TELEVISION AND THE ASIAN-AMERICAN WOMAN
The blog AfterEllen.com writes
Network TV used to have an unwritten rule that there could only be one Asian American woman, if that, in a leading (or even prominent recurring) role on TV at a time. Or in a few-year span....
But a few years ago, something happened — more specifically, Lost and Grey's Anatomy happened, or maybe common sense just finally kicked in — and we began to get three or four Asian American women in regular roles on network TV shows. Then last season, it was five.
And the networks discovered something odd: people of color tuned in, and the white people didn't stop watching. In fact, ratings even went up on some of the shows. (Gee, maybe this whole diversity thing isn't such a bad idea, after all!)

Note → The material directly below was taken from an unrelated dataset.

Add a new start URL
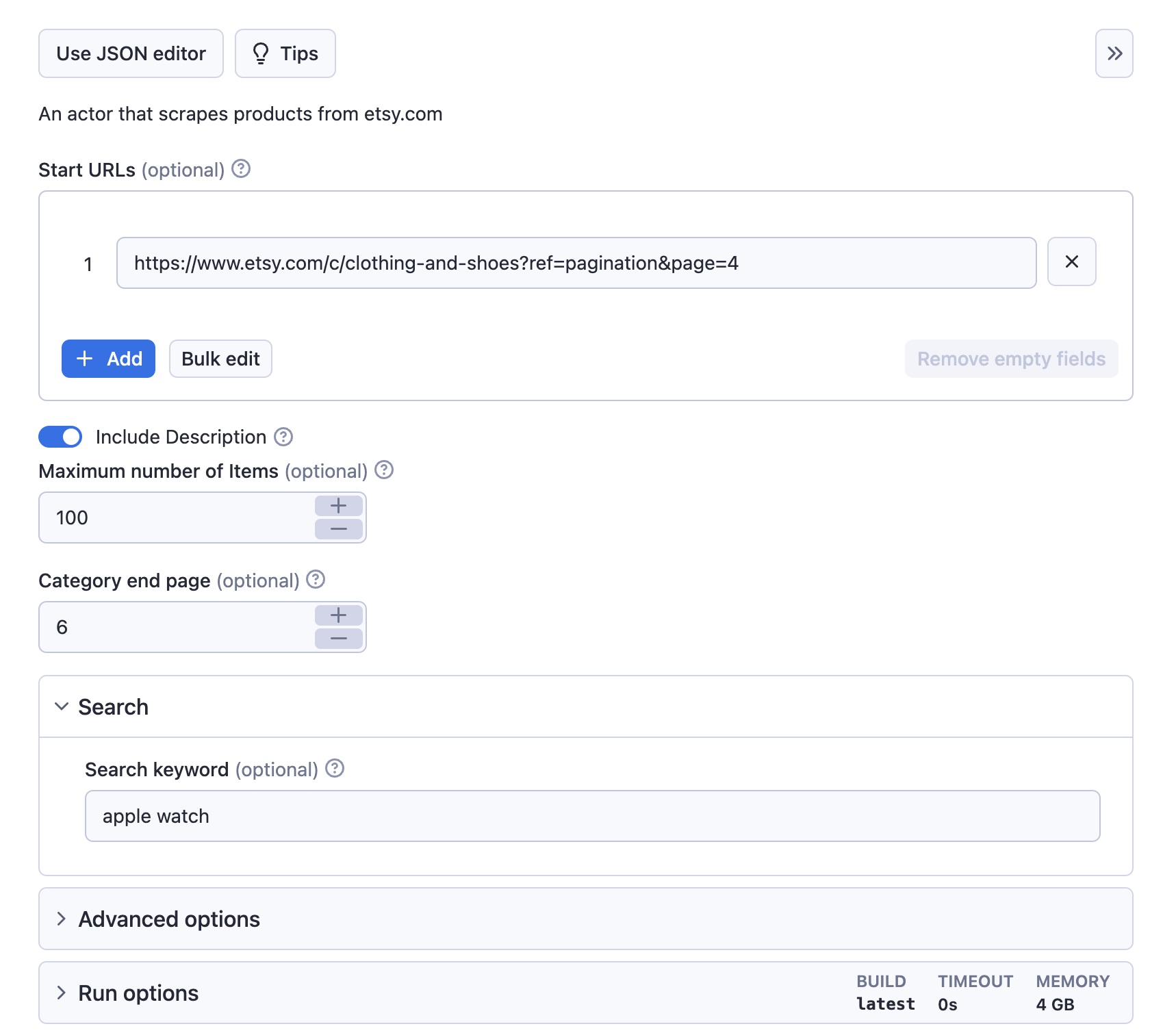 [x=108, y=359]
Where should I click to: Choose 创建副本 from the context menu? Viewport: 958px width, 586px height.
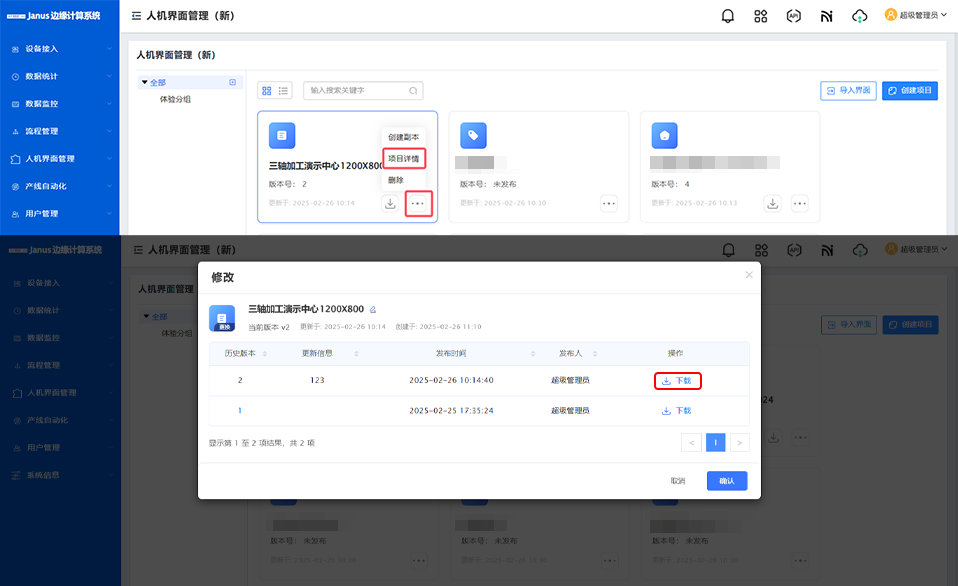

Now, going into the 2007-08 season, we're looking at a record seven shows with prominent leading or supporting roles on primetime network TV (eight if The CW renews Smallville).... The short-lived Vanished took Ming-Na with it only a few months after it debuted last fall — but if Ming-Na has proven anything over the last 20 years, it's that she has more lives than all the stray cats in Manhattan.Read the entire post, here.
Last week, Ming Na (ex-Lien; ATWT) finished up a multi-episode arc on the CBS sitcom, Two and a Half Men.
What was most interesting to me about it was that her character was judged to be all wrong for childish philanderer Charlie (Charlie Sheen) because she was mature, professional, intelligent and a single mom. Her being Asian never came up once.
The script, presumably, was written for a white actress, then cast with the fantastically talented Ming Na, color-blind style. (I've always suspected that Ming Na's breakout sitcom role on Jonathan Silverman's The Single Guy was also originally written for a white actress. Her sharp-witted, sarcastic Trudy was so different from how any other Asian-American woman on television had been written up to that point, it was hard to imagine the part was conceived with a Chinese actress in mind).
Click here to read about Ming Na's commitment to the Susan G. Komen Breast Cancer Foundation.
Ming-Na never imagined that a real health crisis – breast cancer – would strike so close to home.
“Vivian is one of my closest friends and godmother to my daughter,” says Ming-Na, who has played Dr. Jing-Mei Chen since ER’s sixth season. “When she told me she had breast cancer I was in shock because she’s young, and she had no family history of the disease.”
The Vivian she refers to is Vivian Gundaker, ATWT's producer.
Ming Na is pictured above left with Michael Louden as Duke, and right with Andrew Kavovit as Paul and Scott Defreitas (now Mr. Maura West) as Andy.